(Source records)
===

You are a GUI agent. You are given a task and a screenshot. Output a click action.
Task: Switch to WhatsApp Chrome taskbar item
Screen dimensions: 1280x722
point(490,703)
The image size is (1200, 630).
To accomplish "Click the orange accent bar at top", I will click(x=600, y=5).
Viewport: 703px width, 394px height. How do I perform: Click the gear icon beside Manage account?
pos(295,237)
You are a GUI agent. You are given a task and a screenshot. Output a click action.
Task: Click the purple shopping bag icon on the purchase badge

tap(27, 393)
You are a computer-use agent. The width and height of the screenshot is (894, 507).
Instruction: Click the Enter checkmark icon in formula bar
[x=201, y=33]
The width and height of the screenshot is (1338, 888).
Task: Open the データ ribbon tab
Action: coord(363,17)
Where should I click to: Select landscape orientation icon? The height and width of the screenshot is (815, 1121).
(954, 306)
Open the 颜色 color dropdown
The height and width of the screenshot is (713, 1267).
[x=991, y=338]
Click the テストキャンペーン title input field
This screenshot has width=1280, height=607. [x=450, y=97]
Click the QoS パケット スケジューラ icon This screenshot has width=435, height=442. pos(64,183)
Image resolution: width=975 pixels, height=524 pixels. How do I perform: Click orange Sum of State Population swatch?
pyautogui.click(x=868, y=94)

===

Exercise description
This exercise calls for the lines from the one holding "Viewport: 703px width, 394px" through the end of the entries, transcribed exactly and with nothing more.

Exercise result
Viewport: 703px width, 394px height. How do I perform: Click the gear icon beside Manage account?
pos(295,237)
You are a GUI agent. You are given a task and a screenshot. Output a click action.
Task: Click the purple shopping bag icon on the purchase badge

tap(27, 393)
You are a computer-use agent. The width and height of the screenshot is (894, 507).
Instruction: Click the Enter checkmark icon in formula bar
[x=201, y=33]
The width and height of the screenshot is (1338, 888).
Task: Open the データ ribbon tab
Action: coord(363,17)
Where should I click to: Select landscape orientation icon? The height and width of the screenshot is (815, 1121).
(954, 306)
Open the 颜色 color dropdown
The height and width of the screenshot is (713, 1267).
[x=991, y=338]
Click the テストキャンペーン title input field
This screenshot has width=1280, height=607. [x=450, y=97]
Click the QoS パケット スケジューラ icon This screenshot has width=435, height=442. pos(64,183)
Image resolution: width=975 pixels, height=524 pixels. How do I perform: Click orange Sum of State Population swatch?
pyautogui.click(x=868, y=94)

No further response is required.